[Stored data]
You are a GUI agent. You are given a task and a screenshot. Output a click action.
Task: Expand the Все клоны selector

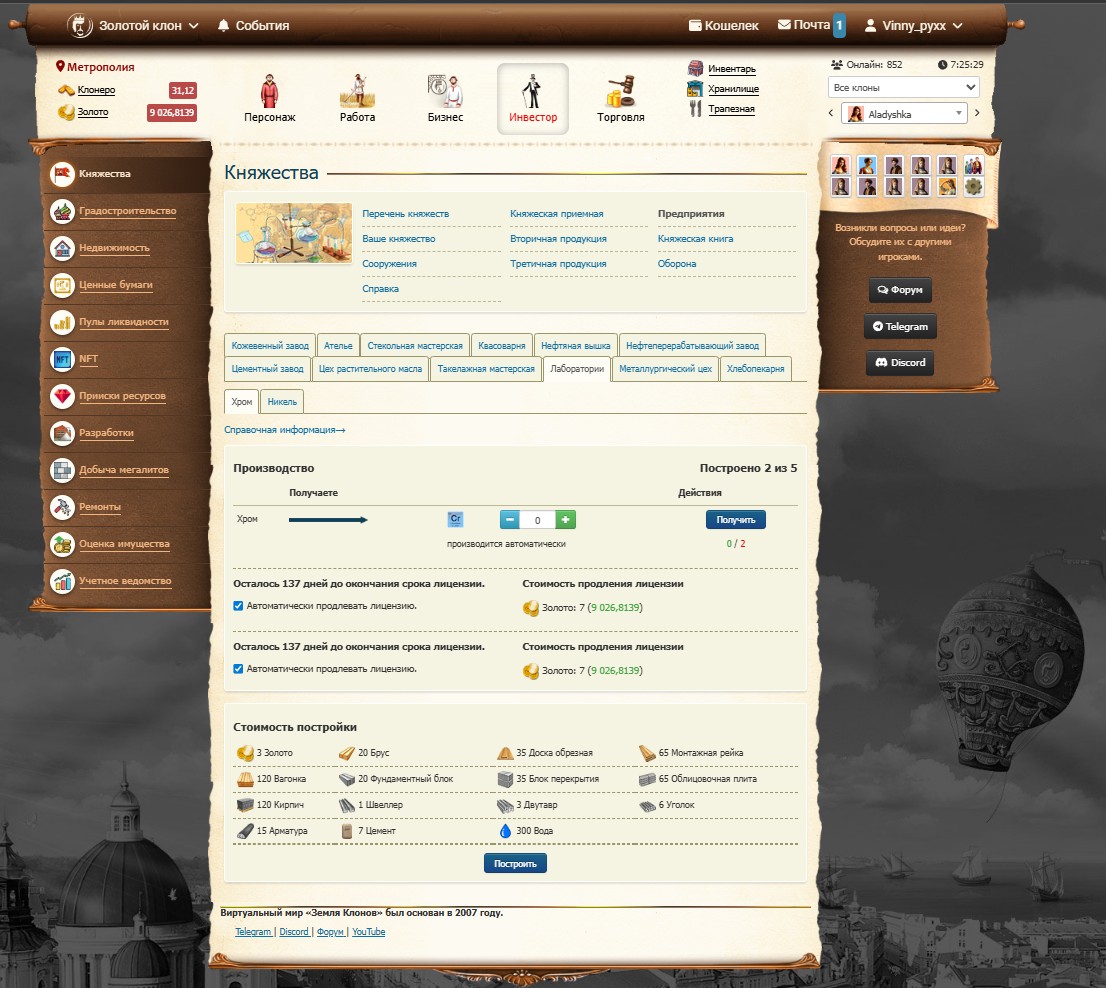[x=903, y=88]
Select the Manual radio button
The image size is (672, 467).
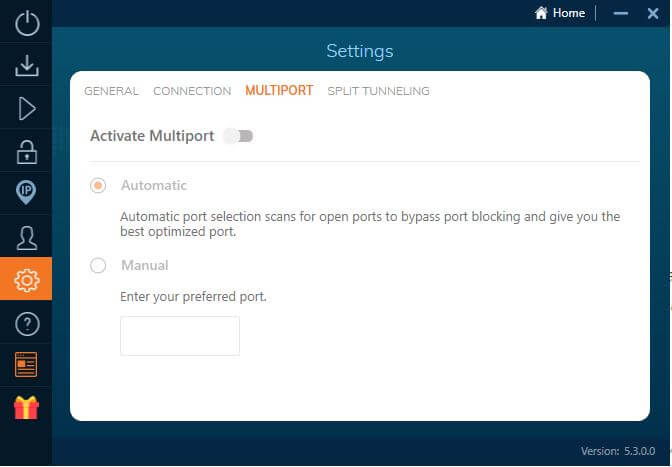point(98,266)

* **TASK BRIEF**
The output must match the records word for word, except that no pictures appear.

* **THE ANSWER**
You are a GUI agent. You are given a task and a screenshot. Output a click action.
Task: Expand the Все клоны selector

[x=903, y=88]
Select the Manual radio button
The image size is (672, 467).
point(98,266)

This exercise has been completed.